Dataset entries
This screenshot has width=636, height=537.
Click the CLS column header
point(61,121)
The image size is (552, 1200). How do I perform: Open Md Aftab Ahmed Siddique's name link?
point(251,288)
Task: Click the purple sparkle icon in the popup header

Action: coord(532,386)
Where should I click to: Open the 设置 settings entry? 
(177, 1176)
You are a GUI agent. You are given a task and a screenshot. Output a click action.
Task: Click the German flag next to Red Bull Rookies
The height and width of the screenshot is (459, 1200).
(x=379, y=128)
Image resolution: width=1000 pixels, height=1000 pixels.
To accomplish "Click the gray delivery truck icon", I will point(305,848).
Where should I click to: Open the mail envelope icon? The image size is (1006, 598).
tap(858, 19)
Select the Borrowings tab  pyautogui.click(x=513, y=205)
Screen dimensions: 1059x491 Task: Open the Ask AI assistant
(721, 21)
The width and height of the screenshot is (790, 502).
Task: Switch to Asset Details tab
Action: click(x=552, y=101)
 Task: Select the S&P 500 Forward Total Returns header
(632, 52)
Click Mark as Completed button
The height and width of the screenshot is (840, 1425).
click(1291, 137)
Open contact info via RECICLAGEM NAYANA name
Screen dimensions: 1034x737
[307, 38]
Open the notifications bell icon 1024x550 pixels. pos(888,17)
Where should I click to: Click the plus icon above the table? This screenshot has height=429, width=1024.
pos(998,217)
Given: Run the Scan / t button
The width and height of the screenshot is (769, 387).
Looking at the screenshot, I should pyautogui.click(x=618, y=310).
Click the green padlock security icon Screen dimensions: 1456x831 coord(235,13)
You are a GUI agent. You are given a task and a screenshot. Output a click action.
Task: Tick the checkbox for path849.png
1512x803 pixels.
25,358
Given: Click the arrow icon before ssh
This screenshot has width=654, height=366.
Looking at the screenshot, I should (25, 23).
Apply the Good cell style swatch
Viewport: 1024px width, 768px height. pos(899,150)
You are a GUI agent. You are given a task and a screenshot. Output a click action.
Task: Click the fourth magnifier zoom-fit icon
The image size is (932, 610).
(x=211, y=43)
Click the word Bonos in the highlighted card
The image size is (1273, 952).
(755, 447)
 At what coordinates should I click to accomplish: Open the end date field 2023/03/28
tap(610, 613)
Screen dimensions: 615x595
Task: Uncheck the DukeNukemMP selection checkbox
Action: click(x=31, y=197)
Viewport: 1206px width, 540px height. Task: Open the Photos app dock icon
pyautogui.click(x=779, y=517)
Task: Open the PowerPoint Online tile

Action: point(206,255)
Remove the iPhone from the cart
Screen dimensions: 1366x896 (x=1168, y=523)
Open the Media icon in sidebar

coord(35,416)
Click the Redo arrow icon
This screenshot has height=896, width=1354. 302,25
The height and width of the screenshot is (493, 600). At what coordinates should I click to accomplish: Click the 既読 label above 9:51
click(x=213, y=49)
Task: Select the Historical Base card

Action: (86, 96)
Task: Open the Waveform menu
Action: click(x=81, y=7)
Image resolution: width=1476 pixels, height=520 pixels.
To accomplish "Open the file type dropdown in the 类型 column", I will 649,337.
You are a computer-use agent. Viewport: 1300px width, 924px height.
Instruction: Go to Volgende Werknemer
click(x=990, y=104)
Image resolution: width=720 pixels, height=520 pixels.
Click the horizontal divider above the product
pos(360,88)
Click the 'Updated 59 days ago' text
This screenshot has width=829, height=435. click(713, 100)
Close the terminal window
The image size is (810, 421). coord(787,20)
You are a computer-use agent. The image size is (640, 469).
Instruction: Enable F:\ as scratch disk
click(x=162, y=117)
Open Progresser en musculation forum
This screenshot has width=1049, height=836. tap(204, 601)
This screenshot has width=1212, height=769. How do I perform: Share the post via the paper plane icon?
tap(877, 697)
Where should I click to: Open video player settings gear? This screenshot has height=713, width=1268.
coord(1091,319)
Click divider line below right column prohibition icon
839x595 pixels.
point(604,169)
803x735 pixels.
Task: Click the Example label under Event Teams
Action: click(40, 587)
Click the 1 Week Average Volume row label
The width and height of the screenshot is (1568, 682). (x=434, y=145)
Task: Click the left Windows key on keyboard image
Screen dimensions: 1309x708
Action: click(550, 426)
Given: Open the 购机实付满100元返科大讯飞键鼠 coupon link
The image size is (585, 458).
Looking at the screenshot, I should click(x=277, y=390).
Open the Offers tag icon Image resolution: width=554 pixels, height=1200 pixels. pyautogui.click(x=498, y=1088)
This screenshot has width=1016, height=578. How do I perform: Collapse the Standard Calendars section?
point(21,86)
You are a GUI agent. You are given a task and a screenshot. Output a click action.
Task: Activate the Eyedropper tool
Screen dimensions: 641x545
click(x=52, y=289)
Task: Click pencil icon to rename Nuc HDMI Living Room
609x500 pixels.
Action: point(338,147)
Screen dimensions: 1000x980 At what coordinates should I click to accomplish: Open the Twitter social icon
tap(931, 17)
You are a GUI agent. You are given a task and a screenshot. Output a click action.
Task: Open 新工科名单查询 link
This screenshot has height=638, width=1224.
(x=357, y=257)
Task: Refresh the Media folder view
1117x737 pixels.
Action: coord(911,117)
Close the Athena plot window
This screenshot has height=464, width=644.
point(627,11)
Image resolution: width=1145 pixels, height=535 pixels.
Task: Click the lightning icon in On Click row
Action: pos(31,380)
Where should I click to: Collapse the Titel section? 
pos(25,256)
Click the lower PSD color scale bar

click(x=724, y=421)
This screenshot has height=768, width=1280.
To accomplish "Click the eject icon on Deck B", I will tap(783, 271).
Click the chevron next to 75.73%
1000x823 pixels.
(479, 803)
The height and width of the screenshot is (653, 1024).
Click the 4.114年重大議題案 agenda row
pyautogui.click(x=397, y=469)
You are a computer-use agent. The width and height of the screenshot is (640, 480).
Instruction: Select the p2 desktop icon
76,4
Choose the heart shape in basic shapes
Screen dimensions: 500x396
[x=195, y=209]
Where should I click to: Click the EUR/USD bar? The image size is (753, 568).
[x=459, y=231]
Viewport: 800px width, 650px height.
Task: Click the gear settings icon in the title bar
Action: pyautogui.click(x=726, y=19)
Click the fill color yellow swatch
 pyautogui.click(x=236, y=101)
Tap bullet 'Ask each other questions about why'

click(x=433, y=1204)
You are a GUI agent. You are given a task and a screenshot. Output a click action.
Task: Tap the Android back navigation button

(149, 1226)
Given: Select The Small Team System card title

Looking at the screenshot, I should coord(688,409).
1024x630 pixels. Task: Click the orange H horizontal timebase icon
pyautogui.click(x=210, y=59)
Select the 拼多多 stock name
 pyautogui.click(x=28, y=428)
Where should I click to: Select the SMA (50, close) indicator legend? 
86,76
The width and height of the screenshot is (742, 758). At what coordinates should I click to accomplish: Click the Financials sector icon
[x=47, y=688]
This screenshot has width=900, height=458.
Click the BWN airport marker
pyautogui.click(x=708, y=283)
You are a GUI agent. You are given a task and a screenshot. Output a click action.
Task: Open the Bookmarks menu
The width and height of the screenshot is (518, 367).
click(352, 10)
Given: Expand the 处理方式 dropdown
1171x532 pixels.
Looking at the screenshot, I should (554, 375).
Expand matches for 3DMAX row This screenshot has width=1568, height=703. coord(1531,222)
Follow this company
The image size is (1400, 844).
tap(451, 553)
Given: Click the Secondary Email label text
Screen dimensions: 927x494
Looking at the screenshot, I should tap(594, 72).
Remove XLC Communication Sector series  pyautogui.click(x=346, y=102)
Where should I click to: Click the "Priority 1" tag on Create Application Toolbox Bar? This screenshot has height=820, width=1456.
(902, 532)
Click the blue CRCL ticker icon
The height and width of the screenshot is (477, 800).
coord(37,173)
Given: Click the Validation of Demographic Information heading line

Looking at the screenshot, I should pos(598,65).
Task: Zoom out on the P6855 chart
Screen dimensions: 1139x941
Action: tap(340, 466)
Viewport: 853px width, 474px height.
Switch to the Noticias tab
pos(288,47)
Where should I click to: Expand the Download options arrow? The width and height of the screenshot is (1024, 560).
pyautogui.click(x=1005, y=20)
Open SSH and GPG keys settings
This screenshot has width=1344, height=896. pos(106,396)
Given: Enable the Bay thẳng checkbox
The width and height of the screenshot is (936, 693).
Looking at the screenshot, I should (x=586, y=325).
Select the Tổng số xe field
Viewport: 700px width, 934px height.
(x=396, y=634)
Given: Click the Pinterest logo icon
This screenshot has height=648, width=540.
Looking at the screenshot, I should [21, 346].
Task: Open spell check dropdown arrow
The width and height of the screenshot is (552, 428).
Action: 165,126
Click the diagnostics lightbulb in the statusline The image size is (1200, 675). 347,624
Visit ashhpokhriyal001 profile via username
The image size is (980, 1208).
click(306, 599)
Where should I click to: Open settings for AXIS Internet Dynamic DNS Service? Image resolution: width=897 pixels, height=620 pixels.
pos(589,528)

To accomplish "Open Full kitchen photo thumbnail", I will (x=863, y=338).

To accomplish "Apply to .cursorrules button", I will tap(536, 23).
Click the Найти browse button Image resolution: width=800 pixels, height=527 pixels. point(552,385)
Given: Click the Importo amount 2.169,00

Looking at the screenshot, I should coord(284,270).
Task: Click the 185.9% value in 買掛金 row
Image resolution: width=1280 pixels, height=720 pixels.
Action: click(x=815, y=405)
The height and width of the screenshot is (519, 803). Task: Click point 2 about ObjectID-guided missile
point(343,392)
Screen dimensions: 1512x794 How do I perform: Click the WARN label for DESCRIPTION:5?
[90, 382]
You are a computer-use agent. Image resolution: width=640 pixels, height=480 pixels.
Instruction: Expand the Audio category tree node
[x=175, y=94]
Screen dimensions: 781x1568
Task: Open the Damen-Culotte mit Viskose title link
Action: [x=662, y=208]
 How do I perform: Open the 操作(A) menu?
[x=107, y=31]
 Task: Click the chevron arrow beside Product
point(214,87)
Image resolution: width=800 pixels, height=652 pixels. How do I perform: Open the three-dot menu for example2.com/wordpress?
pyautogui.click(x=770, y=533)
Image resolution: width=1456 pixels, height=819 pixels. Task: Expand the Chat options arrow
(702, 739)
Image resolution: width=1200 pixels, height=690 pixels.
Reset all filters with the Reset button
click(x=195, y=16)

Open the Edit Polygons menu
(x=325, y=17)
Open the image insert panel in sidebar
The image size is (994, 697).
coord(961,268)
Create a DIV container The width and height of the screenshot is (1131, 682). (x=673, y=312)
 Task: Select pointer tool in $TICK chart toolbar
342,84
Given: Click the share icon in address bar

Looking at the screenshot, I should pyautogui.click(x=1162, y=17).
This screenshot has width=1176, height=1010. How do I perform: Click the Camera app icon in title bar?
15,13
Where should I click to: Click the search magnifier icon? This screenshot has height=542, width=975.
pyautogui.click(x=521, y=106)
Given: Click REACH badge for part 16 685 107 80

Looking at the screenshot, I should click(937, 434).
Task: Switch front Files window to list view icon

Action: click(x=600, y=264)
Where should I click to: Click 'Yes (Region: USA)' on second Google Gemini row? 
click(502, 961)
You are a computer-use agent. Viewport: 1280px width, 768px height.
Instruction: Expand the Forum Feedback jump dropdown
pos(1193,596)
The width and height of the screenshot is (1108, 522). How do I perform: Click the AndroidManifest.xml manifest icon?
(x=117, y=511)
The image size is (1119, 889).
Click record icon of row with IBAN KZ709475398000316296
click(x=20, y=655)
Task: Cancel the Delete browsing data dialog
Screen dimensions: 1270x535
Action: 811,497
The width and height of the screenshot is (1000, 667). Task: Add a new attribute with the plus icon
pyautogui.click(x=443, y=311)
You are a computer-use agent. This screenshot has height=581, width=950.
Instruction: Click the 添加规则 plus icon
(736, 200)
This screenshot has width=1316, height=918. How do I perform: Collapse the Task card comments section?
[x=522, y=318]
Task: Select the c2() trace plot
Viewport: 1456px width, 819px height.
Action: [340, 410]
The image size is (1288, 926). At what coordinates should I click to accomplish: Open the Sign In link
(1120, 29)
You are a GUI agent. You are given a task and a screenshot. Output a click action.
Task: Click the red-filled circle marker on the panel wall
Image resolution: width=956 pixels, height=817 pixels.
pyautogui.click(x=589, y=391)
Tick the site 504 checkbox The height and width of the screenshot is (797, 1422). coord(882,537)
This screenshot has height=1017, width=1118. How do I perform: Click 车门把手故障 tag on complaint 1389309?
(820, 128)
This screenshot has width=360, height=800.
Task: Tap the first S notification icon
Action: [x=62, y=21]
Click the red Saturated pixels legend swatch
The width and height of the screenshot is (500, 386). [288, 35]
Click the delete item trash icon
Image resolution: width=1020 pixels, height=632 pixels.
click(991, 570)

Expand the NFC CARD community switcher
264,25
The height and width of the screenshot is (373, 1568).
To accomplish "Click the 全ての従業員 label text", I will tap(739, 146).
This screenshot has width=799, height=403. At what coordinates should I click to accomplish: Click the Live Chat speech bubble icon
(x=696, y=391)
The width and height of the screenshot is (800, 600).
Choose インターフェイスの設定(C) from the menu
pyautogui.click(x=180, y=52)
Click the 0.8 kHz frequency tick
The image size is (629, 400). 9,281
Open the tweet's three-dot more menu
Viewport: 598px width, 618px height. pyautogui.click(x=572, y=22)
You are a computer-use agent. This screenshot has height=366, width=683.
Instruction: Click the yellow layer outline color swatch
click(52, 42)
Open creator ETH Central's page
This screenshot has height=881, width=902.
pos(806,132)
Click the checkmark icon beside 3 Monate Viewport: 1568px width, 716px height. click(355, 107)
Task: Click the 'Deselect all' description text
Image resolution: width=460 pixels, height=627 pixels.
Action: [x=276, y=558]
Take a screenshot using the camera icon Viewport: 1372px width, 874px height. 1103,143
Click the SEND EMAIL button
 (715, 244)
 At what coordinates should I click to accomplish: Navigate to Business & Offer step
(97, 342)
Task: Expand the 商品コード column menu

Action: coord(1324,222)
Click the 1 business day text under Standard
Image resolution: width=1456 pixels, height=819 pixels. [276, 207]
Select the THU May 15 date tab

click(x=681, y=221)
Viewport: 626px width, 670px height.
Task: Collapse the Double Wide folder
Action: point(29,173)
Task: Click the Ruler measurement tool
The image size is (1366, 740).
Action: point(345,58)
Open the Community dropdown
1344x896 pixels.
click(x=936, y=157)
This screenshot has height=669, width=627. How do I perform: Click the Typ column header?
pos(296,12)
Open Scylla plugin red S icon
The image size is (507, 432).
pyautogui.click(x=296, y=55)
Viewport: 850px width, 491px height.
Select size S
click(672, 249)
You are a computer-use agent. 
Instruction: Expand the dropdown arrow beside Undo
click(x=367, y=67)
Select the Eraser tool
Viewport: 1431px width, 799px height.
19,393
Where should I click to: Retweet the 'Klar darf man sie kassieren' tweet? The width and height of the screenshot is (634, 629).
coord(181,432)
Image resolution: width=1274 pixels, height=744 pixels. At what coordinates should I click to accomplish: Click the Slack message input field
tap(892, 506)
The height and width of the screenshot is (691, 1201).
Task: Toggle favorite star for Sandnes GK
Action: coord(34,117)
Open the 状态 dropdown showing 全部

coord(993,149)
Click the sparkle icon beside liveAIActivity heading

### Exercise instructions
From the records above, return each line that has the string "next".

### Completed task
Task: Click the German flag next to Red Bull Rookies
Click the chevron next to 75.73%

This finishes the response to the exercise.